__Available records__:
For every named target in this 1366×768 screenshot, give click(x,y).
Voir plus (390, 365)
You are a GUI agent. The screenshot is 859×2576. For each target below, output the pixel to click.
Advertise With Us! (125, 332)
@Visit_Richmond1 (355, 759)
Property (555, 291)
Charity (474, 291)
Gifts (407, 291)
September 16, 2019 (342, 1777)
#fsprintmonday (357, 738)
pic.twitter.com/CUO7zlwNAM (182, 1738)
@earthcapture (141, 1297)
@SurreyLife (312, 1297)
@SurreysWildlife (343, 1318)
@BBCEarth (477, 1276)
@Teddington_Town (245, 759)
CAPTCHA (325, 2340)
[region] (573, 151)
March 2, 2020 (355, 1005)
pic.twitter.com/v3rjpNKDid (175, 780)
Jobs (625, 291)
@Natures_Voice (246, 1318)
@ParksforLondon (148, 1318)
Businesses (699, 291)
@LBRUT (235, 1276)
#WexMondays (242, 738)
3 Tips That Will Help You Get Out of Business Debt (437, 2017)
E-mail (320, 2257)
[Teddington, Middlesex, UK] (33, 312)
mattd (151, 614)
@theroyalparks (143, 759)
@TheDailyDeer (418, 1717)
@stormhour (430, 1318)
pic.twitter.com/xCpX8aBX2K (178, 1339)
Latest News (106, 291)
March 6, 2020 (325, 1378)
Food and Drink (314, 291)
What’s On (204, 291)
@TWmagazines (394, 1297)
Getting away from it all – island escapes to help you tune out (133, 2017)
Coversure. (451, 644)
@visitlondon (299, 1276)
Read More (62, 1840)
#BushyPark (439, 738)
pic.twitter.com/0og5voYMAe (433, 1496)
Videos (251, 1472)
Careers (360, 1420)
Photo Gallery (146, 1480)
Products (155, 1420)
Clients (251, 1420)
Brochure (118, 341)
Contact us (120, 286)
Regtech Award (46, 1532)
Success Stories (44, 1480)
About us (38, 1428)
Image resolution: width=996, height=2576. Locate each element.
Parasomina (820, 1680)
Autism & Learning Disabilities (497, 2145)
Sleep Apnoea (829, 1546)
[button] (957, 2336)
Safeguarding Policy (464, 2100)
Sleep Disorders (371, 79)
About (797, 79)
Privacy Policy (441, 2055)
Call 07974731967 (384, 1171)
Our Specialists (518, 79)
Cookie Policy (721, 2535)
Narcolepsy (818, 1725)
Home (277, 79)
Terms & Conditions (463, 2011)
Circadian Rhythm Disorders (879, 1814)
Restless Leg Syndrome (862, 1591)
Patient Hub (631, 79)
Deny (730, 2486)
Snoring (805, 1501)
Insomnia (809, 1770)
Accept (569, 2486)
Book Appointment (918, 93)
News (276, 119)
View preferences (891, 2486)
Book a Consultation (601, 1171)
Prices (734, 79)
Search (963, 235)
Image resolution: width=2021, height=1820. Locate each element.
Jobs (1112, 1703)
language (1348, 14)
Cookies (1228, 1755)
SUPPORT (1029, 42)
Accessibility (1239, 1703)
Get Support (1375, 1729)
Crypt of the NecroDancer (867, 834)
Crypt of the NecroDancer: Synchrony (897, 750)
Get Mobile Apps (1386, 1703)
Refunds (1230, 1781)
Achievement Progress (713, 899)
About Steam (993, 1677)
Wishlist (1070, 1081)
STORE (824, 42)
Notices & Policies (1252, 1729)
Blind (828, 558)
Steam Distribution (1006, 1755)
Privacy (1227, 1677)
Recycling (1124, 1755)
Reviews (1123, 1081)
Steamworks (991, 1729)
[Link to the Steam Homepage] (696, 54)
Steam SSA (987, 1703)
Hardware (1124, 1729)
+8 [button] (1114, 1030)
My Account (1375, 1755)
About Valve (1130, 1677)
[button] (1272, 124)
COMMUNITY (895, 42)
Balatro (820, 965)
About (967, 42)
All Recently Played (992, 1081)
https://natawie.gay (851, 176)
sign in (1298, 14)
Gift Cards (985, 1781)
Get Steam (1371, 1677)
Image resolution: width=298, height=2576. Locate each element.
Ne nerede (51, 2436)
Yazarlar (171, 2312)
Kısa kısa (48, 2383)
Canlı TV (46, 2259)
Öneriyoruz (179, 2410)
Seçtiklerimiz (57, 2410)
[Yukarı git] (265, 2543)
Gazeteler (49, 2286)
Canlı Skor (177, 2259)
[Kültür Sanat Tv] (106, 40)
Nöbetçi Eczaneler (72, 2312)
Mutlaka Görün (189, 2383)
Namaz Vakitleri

__Task details__: Print, without alteration, only the lines above between the one holding "Videos (251, 1472)" and the one holding "Snoring (805, 1501)", inclusive.

__Answer__:
Videos (251, 1472)
Careers (360, 1420)
Photo Gallery (146, 1480)
Products (155, 1420)
Clients (251, 1420)
Brochure (118, 341)
Contact us (120, 286)
Regtech Award (46, 1532)
Success Stories (44, 1480)
About us (38, 1428)
Image resolution: width=996, height=2576. Locate each element.
Parasomina (820, 1680)
Autism & Learning Disabilities (497, 2145)
Sleep Apnoea (829, 1546)
[button] (957, 2336)
Safeguarding Policy (464, 2100)
Sleep Disorders (371, 79)
About (797, 79)
Privacy Policy (441, 2055)
Call 07974731967 (384, 1171)
Our Specialists (518, 79)
Cookie Policy (721, 2535)
Narcolepsy (818, 1725)
Home (277, 79)
Terms & Conditions (463, 2011)
Circadian Rhythm Disorders (879, 1814)
Restless Leg Syndrome (862, 1591)
Patient Hub (631, 79)
Deny (730, 2486)
Snoring (805, 1501)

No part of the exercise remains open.